- _YOUR ASSIGNMENT_:
Find each line below that includes "will", then copy it.

- _AVAILABLE DATA_:

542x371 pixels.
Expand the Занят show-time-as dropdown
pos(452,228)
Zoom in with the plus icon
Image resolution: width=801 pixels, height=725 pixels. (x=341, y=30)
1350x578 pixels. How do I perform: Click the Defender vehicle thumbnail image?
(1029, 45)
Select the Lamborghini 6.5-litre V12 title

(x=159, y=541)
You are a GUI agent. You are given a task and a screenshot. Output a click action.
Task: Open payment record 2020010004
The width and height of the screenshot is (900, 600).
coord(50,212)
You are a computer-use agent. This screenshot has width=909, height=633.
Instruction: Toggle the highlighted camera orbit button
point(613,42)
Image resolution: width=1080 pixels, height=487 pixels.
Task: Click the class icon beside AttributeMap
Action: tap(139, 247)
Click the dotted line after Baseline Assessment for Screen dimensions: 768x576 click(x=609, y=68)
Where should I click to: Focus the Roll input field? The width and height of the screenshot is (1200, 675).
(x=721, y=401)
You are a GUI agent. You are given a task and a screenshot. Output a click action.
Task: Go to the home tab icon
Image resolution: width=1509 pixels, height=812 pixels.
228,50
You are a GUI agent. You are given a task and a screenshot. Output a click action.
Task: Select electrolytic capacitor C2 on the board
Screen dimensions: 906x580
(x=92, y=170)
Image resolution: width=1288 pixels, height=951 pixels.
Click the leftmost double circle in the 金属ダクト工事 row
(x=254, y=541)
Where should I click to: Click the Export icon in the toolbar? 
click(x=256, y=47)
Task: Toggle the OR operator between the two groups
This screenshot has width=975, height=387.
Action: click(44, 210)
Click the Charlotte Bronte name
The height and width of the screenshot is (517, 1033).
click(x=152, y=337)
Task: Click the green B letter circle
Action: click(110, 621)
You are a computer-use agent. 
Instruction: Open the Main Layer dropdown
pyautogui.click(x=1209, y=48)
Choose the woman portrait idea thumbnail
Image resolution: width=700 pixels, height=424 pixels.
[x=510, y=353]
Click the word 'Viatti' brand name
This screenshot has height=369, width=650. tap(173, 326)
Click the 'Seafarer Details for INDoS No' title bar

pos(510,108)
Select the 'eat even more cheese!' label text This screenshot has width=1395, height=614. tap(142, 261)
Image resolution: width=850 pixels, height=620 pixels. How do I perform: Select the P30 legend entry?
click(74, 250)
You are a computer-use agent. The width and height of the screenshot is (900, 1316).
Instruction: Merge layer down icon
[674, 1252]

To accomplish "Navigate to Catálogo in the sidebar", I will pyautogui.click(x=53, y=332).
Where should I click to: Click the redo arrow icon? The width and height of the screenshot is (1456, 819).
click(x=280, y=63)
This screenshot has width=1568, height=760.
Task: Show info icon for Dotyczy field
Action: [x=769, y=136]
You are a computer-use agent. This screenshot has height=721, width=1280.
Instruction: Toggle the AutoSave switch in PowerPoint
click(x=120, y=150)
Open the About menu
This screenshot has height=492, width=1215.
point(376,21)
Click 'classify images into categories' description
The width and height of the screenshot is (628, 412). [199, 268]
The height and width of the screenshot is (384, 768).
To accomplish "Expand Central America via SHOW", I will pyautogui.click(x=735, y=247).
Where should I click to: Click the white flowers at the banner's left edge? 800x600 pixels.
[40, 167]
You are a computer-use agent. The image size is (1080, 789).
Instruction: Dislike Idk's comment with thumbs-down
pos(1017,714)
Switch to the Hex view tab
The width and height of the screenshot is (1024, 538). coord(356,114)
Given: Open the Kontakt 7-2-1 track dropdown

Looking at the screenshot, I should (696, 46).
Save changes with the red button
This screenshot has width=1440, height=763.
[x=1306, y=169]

- _RESPONSE TO THE EXERCISE_:
To accomplish "Navigate to Catálogo in the sidebar", I will pyautogui.click(x=53, y=332).
To accomplish "Expand Central America via SHOW", I will pyautogui.click(x=735, y=247).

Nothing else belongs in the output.